BYD Picu Perang Harga pada Pasar EV dengan Fitur Smart Driving Gratis

CHINA – Langkah BYD yang dimaksud menawarkan ciri mengemudi pintar (smart driving) canggih secara gratis pada hampir semua model mobil listriknya telah lama mengguncang pangsa EV lalu memicu perasaan khawatir akan konflik tarif baru.
Dampaknya telah dirasakan: saham Xpeng kemudian Geely masing-masing anjlok lebih besar dari 9% kemudian 11%.
Strategi Agresif BYD
Pada hari Awal Minggu (10/2/2025), BYD meluncurkan 21 model yang tersebut dilengkapi dengan sistem bantuan pengemudi canggih “God’s Eye” atau yang dikenal sebagai DiPilot, tanpa biaya tambahan.
Sistem ini mirip dengan yang digunakan ditawarkan oleh Tesla, namun dengan tarif yang dimaksud terpencil lebih besar terjangkau.
Model termurah BYD, Seagull, yang dibanderol dengan biaya USD9.555 (sekitar Rp147 juta), pun telah dilengkapi dengan layanan “God’s Eye” versi dasar.

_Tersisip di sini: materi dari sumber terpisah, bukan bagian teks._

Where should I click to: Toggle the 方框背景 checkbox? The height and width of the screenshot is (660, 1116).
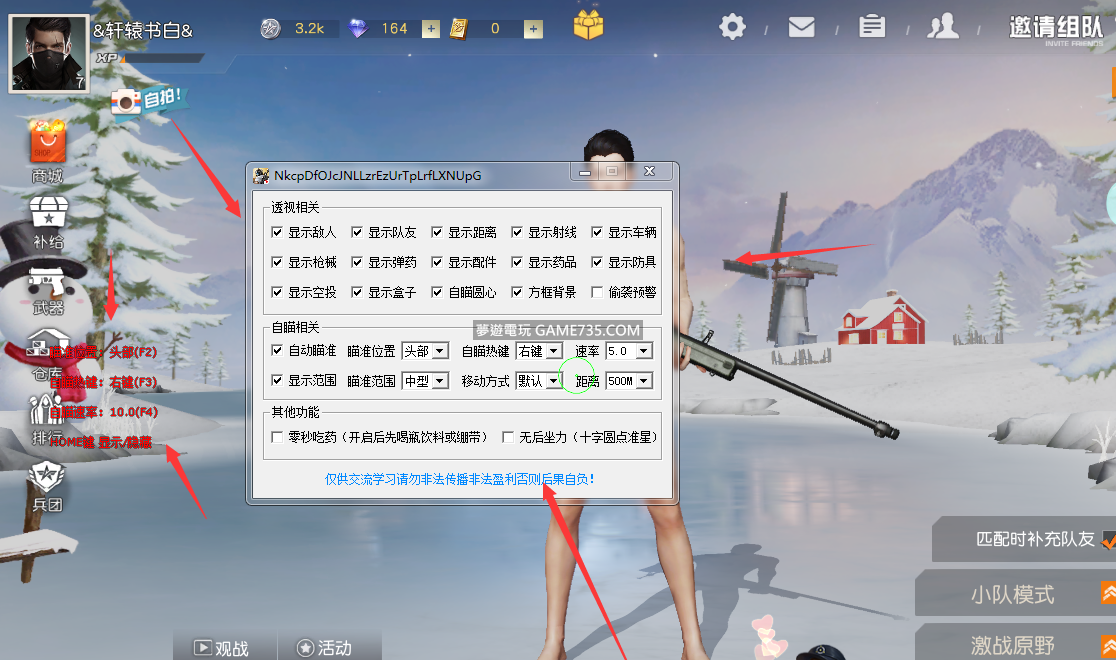pos(518,293)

Langkah ini menimbulkan nilai tukar mobil listrik BYD dengan layanan autonomous driving sangat lebih besar ekonomis dibandingkan para pesaingnya, termasuk Tesla yang mana menawarkan layanan mirip pada EV dengan harga jual mulai dari USD32.000 (sekitar Rp496 juta).
Memicu Perang Harga Baru
Para analis menilai langkah BYD ini dapat memicu pertempuran harga jual baru pada bursa EV yang dimaksud telah sangat kompetitif. Saham Xpeng lalu Geely yang dimaksud turun tajam mencerminkan perasaan khawatir penanam modal terhadap dampak strategi agresif BYD ini. Sementara itu, saham BYD yang terdaftar dalam Hong Kong sempat naik 4,5% ke level tertinggi sebelum akhirnya turun kembali.
Tiga Versi “God’s Eye”
BYD menawarkan tiga versi “God’s Eye” di area sebagian besar jajaran produknya:
1. Versi Dasar: Tersedia pada model Seagull hingga model dengan biaya USD30.000 (sekitar Rp465 juta). Versi ini memungkinkan pengemudian otonom di area jalan raya, meskipun pengemudi harus masih memegang kemudi lalu mengambil kendali ketika diperlukan.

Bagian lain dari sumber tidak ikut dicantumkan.